Feature selection#

Consider the following case. The RDkit software can generate descriptors based on the molecular structure of compounds. It generates descriptors from the simplified molecular-input line-entry system (SMILES, a method of describing the chemical structure by string).

RDkit generates 200 descriptors. However, some of them are not effective (e.g., all values are the same for all compounds, the correlation coefficient with the target is almost zero, etc.). Therefore, some pretreatments can be conducted :

  • exclude features of standard deviation for all data points = 0 (all data points have the same value in the descriptor).

  • exclude features whose correlation coefficient is below a defined threshold (e.g., < 0.1).

  • select features using Boruta. Boruta is a software that can select features. It iteratively removes the features that are proved by a statistical test to be less relevant than random probes.

There are many different feature selection methods in machine learning, each with its own strengths and weaknesses. The most common types/groups feature selection methods are: filter methods, wrapper methods, embedded methods, dimensionality reduction methods, and hybrid methods.

Filter methods#

Filter methods rank features based on statistical measures such as correlation or mutual information with the target variable, and then select the top-k features. Examples include:

  • correlation metrics (Pearson, Spearman, distance)

  • chi-squared test

  • ANOVA

  • Fisher’s score

  • mutual information

  • variance threshold.

Collinearity (correlation metric)#

[TO DO]

Wrapper methods#

Wrapper methods evaluate subsets of features using a specific machine learning model to select the best subset that maximizes model performance. They are usually more computationally expensive. Examples include:

  • recursive feature elimination

  • forward selection

  • backward elimination.

Recursive feature elimination#

Recursive feature elimination (RFE) is an iterative algorithm that recursively removes features from the data set and evaluates the performance of the model on the remaining features. By removing the least important feature at each iteration, the algorithm can identify the most important features for the given task. The RFE algorithm works as follows:

  1. Select the machine learning model that will be used for feature selection. Any model that can attribute a weight or importance to a feature can be used.

  2. The model is trained on all features to establish a baseline performance.

  3. Features are ranked based on the weight/importance attributed by the model.

  4. Remove the least important feature from the data set.

  5. Train the model on the reduced set of features.

  6. Evaluate the performance of the model on the remaining features to determine whether the performance has improved or worsened compared to the baseline performance.

  7. Repeat steps 3-6 until a desired number of features or a desired level of performance is achieved.

Drawbacks#

It can be computationally expensive, especially for data sets with a large number of features.

Boruta#

The Boruta method was proposed by Kursa and Rudnicki in 2010 as a way to identify relevant features in data sets with many irrelevant or redundant variables. The Boruta algorithm works by comparing the importance of each variable in the original data set to the importance of a set of shadow variables created by shuffling the values of each feature.

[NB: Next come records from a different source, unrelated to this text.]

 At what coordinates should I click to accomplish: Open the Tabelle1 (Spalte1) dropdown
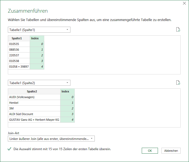pyautogui.click(x=39, y=30)
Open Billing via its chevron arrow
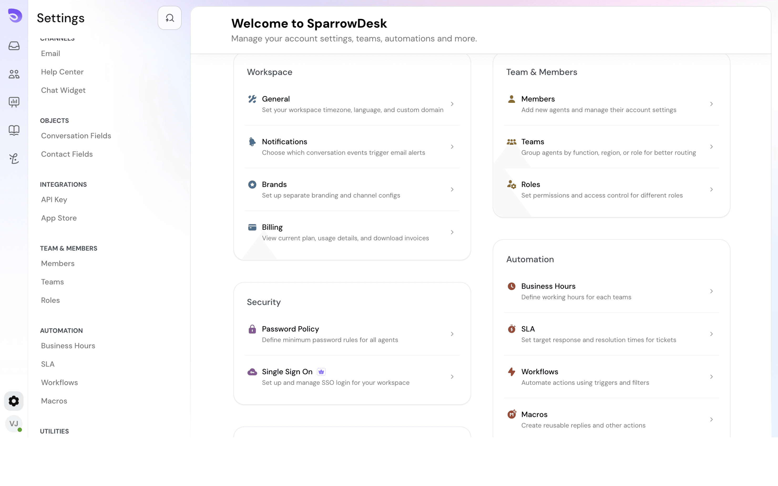The height and width of the screenshot is (486, 778). [452, 232]
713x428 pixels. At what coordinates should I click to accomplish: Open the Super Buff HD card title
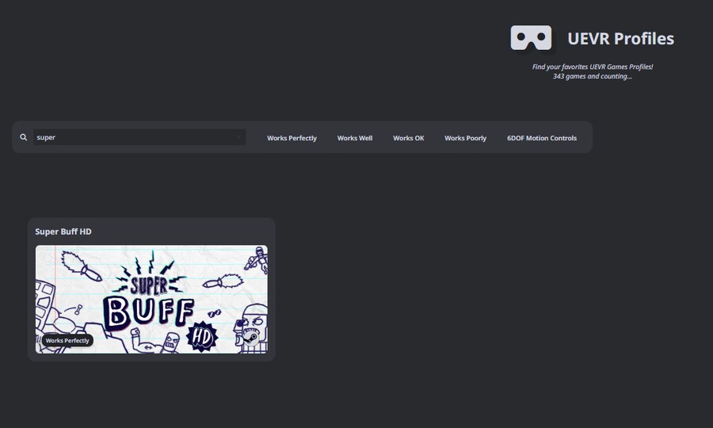coord(63,231)
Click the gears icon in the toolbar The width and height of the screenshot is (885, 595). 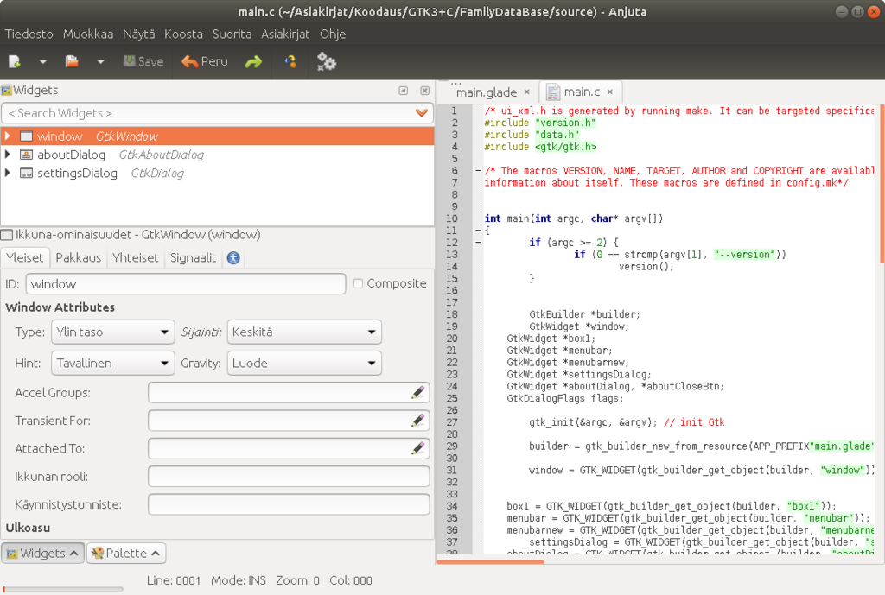pyautogui.click(x=326, y=61)
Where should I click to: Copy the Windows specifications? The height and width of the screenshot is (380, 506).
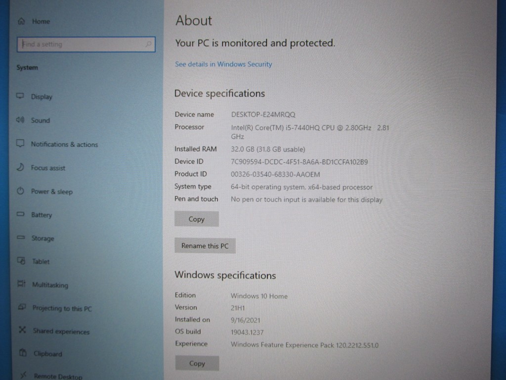pyautogui.click(x=197, y=364)
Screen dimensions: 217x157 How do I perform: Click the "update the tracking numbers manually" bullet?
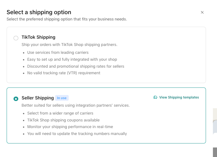coord(77,134)
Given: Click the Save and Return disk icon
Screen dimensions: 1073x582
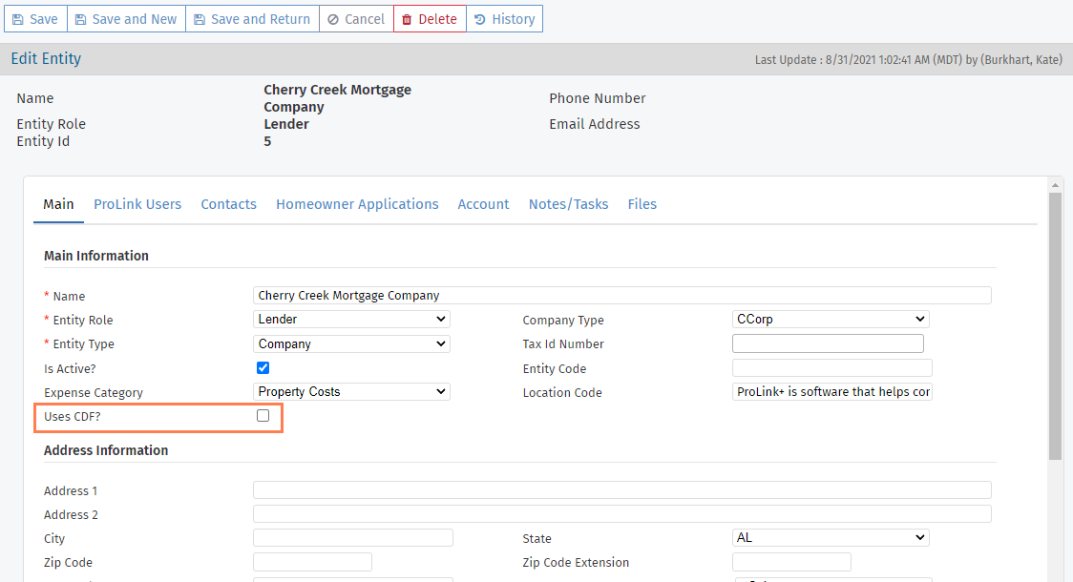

Then, a Random Forest model is trained on the database with the original and shadow variables, and the importance of each feature is extracted. A threshold is defined as the highest importance recorded among the shadow features. The algorithm then compares the importance of each original variable against the threshold, and if the original variable has a higher importance score, it is considered a “hit” and kept as a relevant feature. The idea is that a feature is useful only if it is capable of doing better than the best randomized feature.

This process is repeated iteratively until all variables have been either confirmed or rejected. Since each independent experiment can give a binary outcome (“hit” or “no hit”), a series of n trials follows a binomial distribution (see the Figure below).

boruta

The Boruta method does not set a hard threshold between a refusal and an acceptance area. Instead, there are 3 areas:

  • area of refusal: the features in this area are considered as noise, so they are dropped;

  • area of irresolution: the Boruta method is indecisive about the features that are in this area. It is up to the user whether to select then or not;

  • area of acceptance: the features in this area are considered predictive, so they are kept in the model.

The areas are defined by selecting the two most extreme portions of the distribution called tails of the distribution (usually each tail accounts for 0.5 % of the distribution). To summarize, the Boruta method is based in two ideas: first, features do not compete among themselves. Instead they compete with a randomized version of them. Second, a series of n trials (comparisons between original and shadow features) follows a binomial distribution.

Advantages#

One advantage of the Boruta method is that it is able to handle correlated features, which can cause problems for other feature selection methods. Another advantage is that it is able to identify not only the most important features, but also the interactions between them.

Drawbacks#

One potential drawback of the Boruta method is that it can be computationally expensive, especially for large data sets with many variables. Additionally, it requires tuning of several hyperparameters, such as the number of trees in the random forest and the significance level for comparing the importance scores of the original features and their shadow variables.

Embedded methods#

Embedded methods integrate feature selection into the process of building a machine learning model. The feature selection process is part of the model training process, and the algorithm learns which features are most important during model training. Examples include:

  • Least Absolute Shrinkage and Selection Operator (LASSO) regression

  • Elastic regression

  • Ridge regression

  • feature importance from Trees based methods.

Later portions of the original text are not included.